You can find all the details in our paper here. Our error analysis highlights considerations to inform the design of future QA systems and evaluations. We emphasize the need for holistic evaluation of QA systems, showing that model selection based on benchmark dataset performance alone can be misleading. Below we illustrate the three kinds of interface noise:

Speech Interfaces

ASR noise simulates the errors introduced when users interact with QA systems through a speech interface. This type of noise became more prominent with the advent of voice assistants, and practitioners need to handle such errors to accommodate the users who rely on voice input.

Translation Interfaces

Translation noise replicates the effect of users passing their questions through a translation system.
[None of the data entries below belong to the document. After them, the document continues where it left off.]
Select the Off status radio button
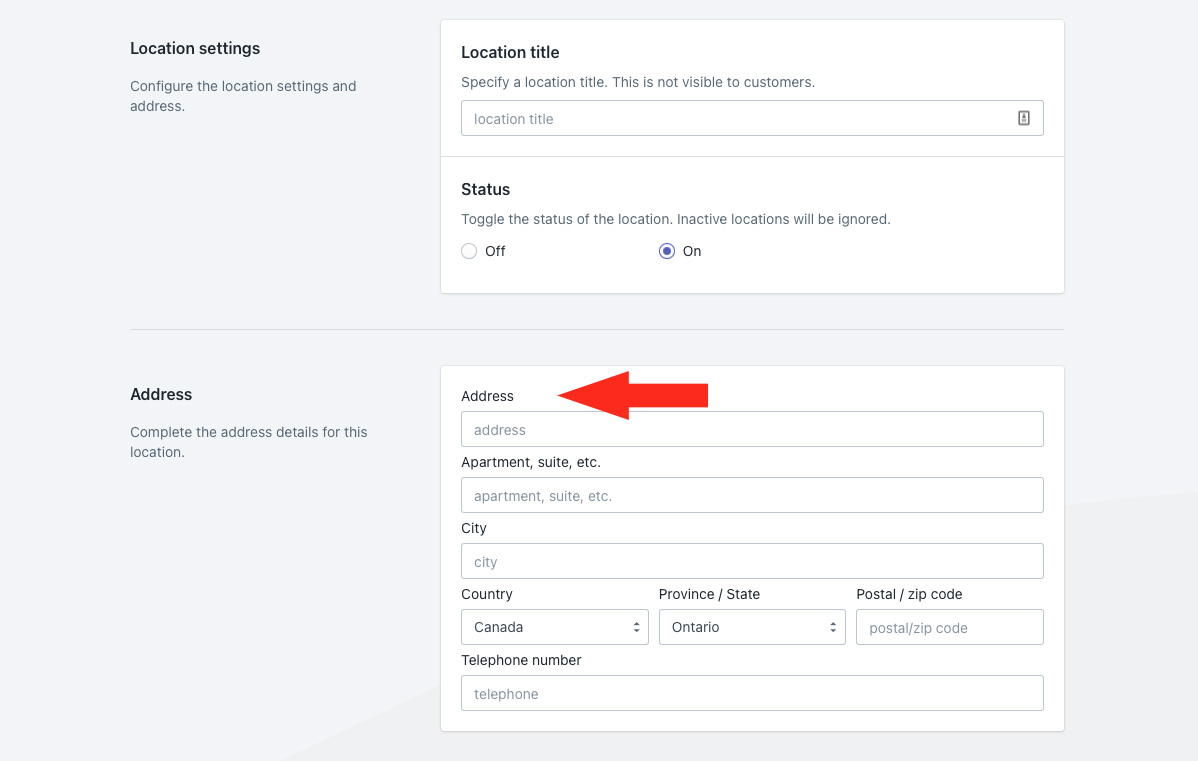 coord(469,251)
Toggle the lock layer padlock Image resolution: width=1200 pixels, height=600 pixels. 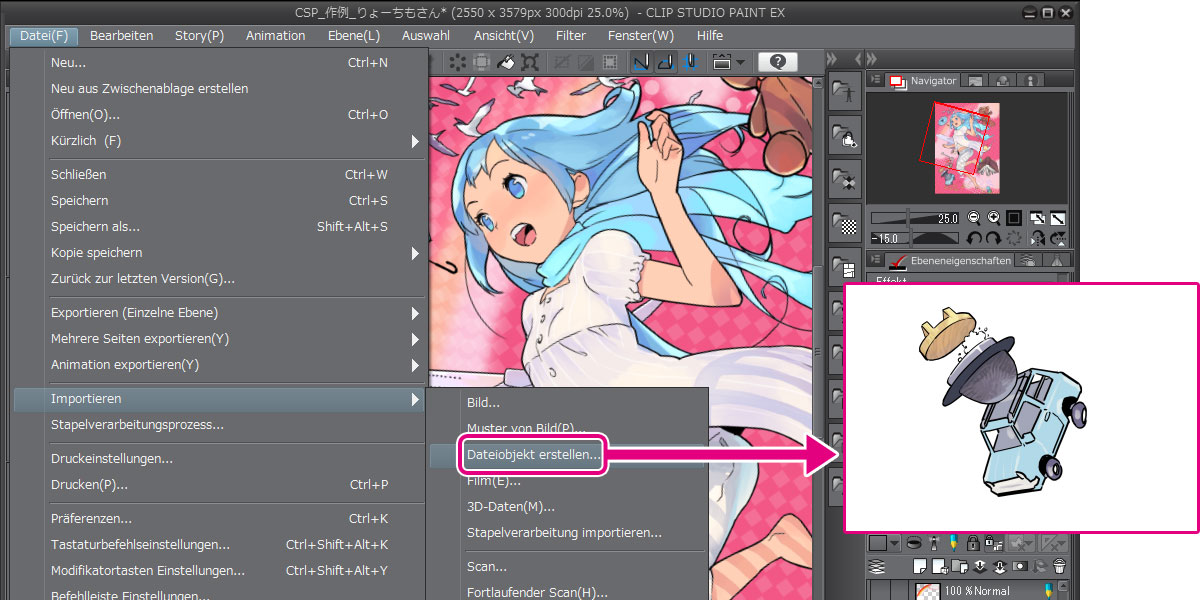click(x=973, y=543)
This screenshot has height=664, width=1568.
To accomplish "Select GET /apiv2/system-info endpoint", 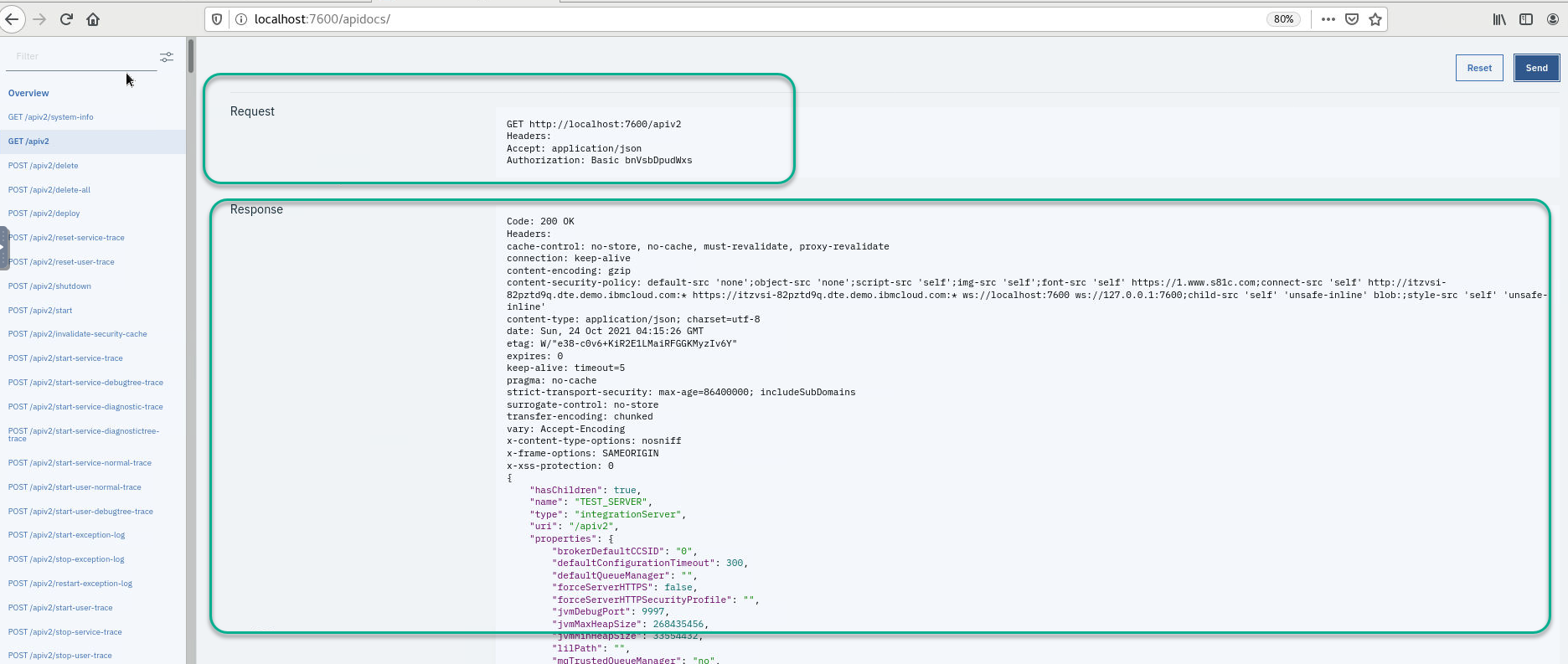I will tap(51, 117).
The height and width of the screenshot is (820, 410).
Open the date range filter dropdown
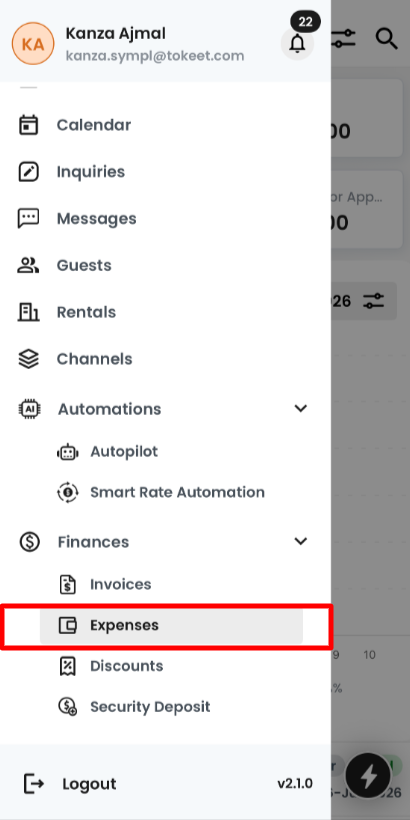coord(364,301)
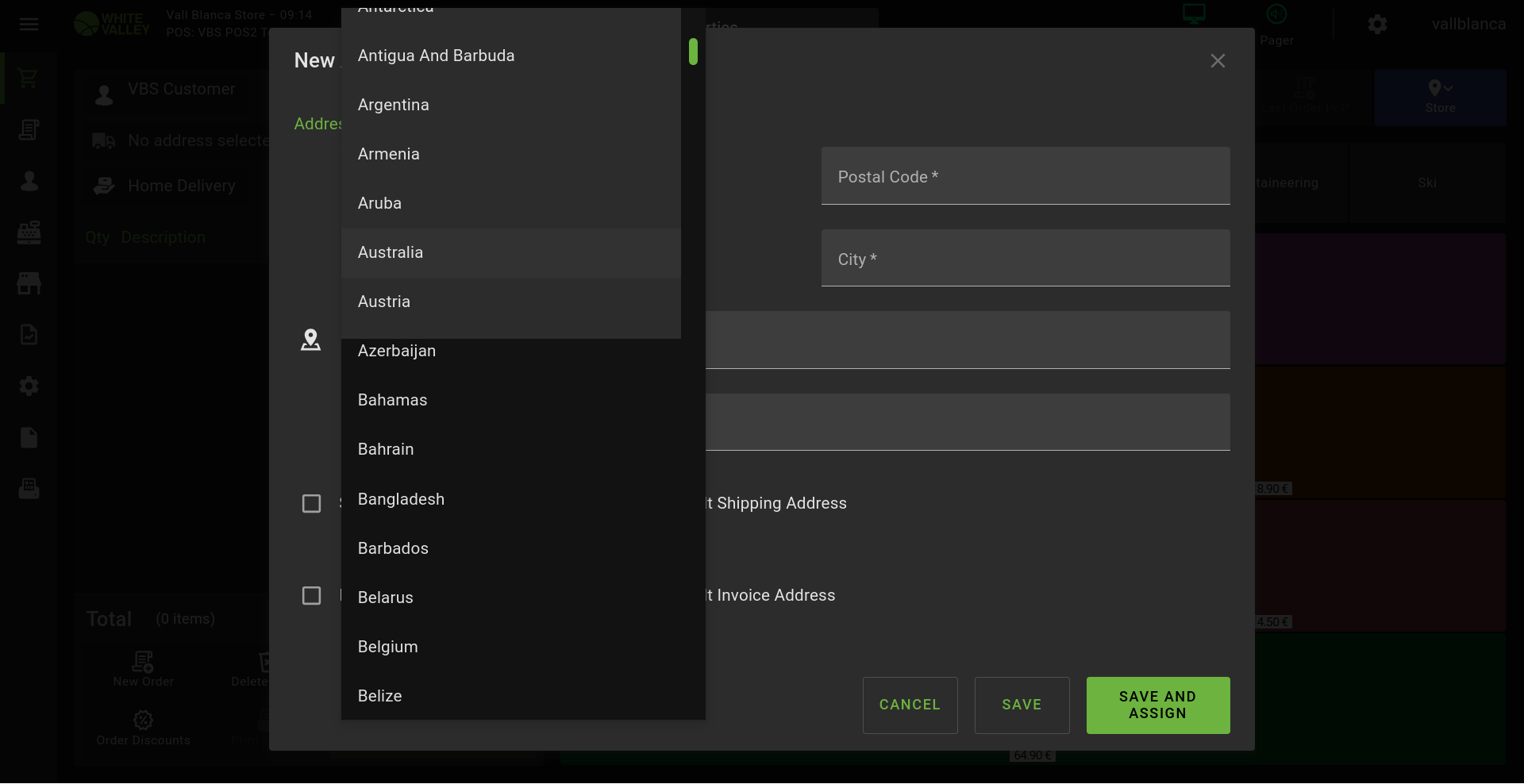Open the cash register sidebar icon
Screen dimensions: 1524x784
click(x=29, y=233)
For many languages, reference information for a particular query might not be readily available online, so users may employ a machine translation engine to interact with a QA system built for another language.

Keyboard Interfaces

Keyboard noise refers to the errors that originate in the process of typing—specifically, we focus on misspellings caused by keyboard layouts rather than user misconception. These typos might present a challenge when queries are entered into a search engine, and we find that a simple spellchecker might not be enough to combat them.